When the judges act this way, fidelity to the rule of law and the larger constitutional order may itself require ignoring or violating their commands. Andrew Jackson, when serving as a general in 1814-1815, once imprisoned two federal judges and a U.S. Attorney whose attempts to issue a writ of habeas corpus interfered, in Jackson’s opinion, with operations in the New Orleans military theater. Lincoln did not go nearly so far. McGinty convincingly refutes a rumor, spread most notably by Taney himself, that Lincoln contemplated arresting the Chief Justice of the United States. But Lincoln surely understood that Taney was hardly the impartial oracle of the law that he portrayed himself as being, and that his politicized judging might have grave military consequences. In light of Jackson’s rather more direct method for coping with judicial lawfare, Lincoln’s suspension of the writ seems temperate.

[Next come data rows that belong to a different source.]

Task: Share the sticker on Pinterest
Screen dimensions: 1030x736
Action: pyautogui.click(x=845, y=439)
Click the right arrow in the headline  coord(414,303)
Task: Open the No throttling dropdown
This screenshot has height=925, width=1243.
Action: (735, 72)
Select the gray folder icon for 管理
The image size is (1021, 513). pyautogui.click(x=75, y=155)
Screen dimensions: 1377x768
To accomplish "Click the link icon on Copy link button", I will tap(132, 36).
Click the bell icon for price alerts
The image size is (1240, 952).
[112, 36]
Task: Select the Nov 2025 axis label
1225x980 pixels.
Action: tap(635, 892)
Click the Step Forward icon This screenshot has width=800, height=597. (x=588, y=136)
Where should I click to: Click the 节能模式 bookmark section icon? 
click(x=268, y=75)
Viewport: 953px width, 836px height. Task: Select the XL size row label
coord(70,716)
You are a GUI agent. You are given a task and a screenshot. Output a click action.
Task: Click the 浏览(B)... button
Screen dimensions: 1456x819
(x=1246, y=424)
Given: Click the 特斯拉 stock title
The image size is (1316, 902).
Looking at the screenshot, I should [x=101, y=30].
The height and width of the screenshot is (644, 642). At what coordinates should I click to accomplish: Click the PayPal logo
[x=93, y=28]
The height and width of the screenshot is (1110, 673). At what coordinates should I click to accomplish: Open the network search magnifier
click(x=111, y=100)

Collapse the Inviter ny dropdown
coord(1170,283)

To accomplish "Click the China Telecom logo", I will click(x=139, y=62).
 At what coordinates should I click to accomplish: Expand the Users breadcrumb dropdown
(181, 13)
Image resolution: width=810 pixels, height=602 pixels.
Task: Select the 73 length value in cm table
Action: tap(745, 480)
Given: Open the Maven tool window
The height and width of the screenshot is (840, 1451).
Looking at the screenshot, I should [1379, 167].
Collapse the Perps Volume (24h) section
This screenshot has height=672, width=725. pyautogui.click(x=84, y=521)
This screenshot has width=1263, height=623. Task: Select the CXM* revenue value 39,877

It takes at least two actors to create a constitutional crisis. Many earlier accounts of the Merryman episode, especially by lawyers, have quite understandably put Lincoln front and center. McGinty’s account offers a more vivid and rounded picture of the episode by giving Taney’s motivations and hypocrisies equal billing; doing so puts Lincoln’s actions in an even more favorable light than history already has. Beset by enemies on all sides, Lincoln had also to cope with calculated opposition clothed in judicial robes, and he did so with admirable restraint.

Adrian Vermeule is John H. Watson Professor of Law, Harvard Law School.